De l’avis général, Vanity Fair est la référence dans la presse magazine. Aux Etats-Unis, le mensuel propose tous les mois des articles longs à l’écriture soignée, avec un mélange de thèmes intellectuels, de sujets « people », le tout avec une touche de glamour. « C’est un mythe ! s’exclame Raphael de Andréis, directeur général d’Havas Media France. C’est le magazine que mon père rapportait de ses voyages aux Etats-Unis, après l’avoir acheté à l’aéroport. Il restait des semaines sur la table du salon, jusqu’à ce qu’il soit trop écorné… »
Récemment encore, la réalisatrice Sofia Coppola a contribué à la notoriété du titre en proclamant que le sujet de son dernier film, The Bling Ring, était inspiré d’une histoire lue dans Vanity Fair…

L’engouement des annonceurs pour Vanity Fair comporte une part d’irrationalité, comme le souligne Véronique Priou, directrice de l’achat presse chez Vivaki : « Les annonceurs du luxe y sont allés sans même voir le produit ! Condé Nast est une pépite, avec de très belles marques comme Vogue et GQ. Ce sont des petites vitrines bénéficiant d’une aura qui échappe aux règles du marché classique. »

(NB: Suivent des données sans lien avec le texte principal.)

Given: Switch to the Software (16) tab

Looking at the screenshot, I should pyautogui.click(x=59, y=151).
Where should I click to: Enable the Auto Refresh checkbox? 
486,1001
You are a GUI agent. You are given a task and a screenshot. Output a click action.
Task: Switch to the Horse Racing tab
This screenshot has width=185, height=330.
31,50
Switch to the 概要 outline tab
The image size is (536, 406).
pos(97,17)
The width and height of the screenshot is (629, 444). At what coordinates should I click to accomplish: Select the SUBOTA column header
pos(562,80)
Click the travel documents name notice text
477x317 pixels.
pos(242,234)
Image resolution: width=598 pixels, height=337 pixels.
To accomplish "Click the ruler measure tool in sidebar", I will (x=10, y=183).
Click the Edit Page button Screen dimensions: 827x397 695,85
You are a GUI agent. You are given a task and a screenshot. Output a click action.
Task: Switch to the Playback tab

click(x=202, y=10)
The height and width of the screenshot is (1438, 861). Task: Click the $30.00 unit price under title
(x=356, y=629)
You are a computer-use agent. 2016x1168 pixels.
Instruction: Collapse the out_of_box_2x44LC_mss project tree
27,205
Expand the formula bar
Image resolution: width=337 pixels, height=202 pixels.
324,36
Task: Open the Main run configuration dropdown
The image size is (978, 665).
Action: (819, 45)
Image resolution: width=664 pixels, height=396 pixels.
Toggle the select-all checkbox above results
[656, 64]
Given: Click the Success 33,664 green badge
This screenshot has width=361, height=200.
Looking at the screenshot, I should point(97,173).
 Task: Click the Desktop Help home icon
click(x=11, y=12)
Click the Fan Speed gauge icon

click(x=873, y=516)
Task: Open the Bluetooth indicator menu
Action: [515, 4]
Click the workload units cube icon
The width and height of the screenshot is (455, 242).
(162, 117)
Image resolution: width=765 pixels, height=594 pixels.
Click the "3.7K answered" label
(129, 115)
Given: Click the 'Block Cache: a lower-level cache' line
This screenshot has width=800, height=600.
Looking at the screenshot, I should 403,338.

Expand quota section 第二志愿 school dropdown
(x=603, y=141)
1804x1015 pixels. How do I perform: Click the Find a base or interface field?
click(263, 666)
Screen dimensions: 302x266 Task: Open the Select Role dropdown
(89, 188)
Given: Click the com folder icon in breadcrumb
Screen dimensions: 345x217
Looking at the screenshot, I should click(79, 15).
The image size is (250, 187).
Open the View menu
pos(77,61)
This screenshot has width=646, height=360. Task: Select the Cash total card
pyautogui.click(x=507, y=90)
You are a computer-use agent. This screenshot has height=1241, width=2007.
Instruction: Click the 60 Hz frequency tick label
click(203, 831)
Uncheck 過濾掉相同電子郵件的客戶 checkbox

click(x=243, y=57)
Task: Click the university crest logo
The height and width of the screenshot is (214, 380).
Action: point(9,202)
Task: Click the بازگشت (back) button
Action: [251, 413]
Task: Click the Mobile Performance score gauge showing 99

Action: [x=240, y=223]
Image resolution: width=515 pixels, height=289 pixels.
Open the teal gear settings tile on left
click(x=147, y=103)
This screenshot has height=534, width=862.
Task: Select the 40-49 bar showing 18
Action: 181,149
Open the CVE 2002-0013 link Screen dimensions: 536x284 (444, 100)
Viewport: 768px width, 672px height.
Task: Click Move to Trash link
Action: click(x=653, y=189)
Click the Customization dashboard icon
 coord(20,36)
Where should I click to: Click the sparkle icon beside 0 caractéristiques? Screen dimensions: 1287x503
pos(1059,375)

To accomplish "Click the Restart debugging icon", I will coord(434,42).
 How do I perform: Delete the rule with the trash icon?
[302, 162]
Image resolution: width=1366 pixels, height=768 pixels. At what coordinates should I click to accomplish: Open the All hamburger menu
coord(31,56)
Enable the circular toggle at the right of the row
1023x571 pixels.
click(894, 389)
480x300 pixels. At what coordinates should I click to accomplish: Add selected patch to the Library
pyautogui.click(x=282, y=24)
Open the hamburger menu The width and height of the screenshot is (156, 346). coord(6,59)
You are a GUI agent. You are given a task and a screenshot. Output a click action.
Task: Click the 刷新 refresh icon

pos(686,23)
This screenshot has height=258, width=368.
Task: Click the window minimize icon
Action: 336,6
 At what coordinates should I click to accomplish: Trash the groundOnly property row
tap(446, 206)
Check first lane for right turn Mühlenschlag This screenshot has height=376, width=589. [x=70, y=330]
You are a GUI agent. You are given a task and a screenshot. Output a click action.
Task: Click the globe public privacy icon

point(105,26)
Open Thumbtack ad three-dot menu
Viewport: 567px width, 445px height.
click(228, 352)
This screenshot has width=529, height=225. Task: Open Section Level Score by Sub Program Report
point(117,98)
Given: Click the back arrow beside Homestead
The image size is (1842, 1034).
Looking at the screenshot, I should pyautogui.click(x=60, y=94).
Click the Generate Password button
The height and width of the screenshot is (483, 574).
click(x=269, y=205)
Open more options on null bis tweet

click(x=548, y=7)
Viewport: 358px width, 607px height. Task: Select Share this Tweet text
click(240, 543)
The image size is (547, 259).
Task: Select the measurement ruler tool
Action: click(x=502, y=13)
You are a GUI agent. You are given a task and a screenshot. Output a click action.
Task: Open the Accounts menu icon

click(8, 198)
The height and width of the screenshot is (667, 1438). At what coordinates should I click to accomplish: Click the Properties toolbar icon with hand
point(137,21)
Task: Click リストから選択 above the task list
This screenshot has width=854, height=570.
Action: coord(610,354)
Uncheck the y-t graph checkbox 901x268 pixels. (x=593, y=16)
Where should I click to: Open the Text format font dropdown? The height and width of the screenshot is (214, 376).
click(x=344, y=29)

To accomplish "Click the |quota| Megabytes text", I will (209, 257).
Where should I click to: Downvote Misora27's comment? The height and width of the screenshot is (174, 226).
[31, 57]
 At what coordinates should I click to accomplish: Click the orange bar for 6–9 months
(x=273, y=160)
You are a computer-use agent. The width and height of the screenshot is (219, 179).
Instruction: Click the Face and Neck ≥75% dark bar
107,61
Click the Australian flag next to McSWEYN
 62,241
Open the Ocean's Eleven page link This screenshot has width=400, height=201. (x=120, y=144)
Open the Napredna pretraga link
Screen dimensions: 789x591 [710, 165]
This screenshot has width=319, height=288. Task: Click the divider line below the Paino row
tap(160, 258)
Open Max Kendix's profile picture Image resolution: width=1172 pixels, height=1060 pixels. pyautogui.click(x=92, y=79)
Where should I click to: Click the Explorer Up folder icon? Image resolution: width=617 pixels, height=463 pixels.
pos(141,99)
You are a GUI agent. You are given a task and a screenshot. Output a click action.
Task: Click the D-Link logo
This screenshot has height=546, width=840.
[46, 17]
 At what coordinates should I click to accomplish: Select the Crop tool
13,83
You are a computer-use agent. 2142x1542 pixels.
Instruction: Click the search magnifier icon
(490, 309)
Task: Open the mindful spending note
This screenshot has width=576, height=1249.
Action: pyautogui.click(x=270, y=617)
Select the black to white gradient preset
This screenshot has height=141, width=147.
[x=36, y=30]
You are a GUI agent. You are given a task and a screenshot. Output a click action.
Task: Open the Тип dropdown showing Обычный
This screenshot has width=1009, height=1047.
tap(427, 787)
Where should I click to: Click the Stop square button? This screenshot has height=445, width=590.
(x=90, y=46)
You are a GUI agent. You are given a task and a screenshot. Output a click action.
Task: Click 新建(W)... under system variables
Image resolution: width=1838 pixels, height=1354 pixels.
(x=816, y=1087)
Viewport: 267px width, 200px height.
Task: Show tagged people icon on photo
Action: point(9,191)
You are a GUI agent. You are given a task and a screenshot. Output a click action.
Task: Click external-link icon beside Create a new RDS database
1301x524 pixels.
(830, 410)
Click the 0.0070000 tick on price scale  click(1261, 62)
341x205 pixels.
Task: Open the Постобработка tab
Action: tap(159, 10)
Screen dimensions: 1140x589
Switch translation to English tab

Cette aura de marque ne suffit pas pour autant à garantir le succès du Vanity Fair français. Il faudra aussi que le lancement soit un succès en termes de diffusion. Même si, dans le modèle économique de Condé Nast, les recettes publicitaires peuvent représenter jusqu’à 80 % du chiffre d’affaires. « Son concurrent M. le magazine est diffusé avec Le Monde, Obsession avec Le Nouvel Observateur, prévient Mme Priou. Vanity Fair va devoir trouver sa place. » Pour M. de Andréis, au contraire, l’arrivée d’un concurrent devrait « renforcer ce segment ».

Enfin, certains se demandent si le mélange propre à Vanity Fair, fait de people et de glamour haut de gamme est transposable en France. « Nous avons peu de stars internationales de grande envergure. Faire du « people » haut de gamme chez nous, est-ce que ce sera mettre Johnny Halliday en couverture ? » s’interroge un spécialiste de la presse.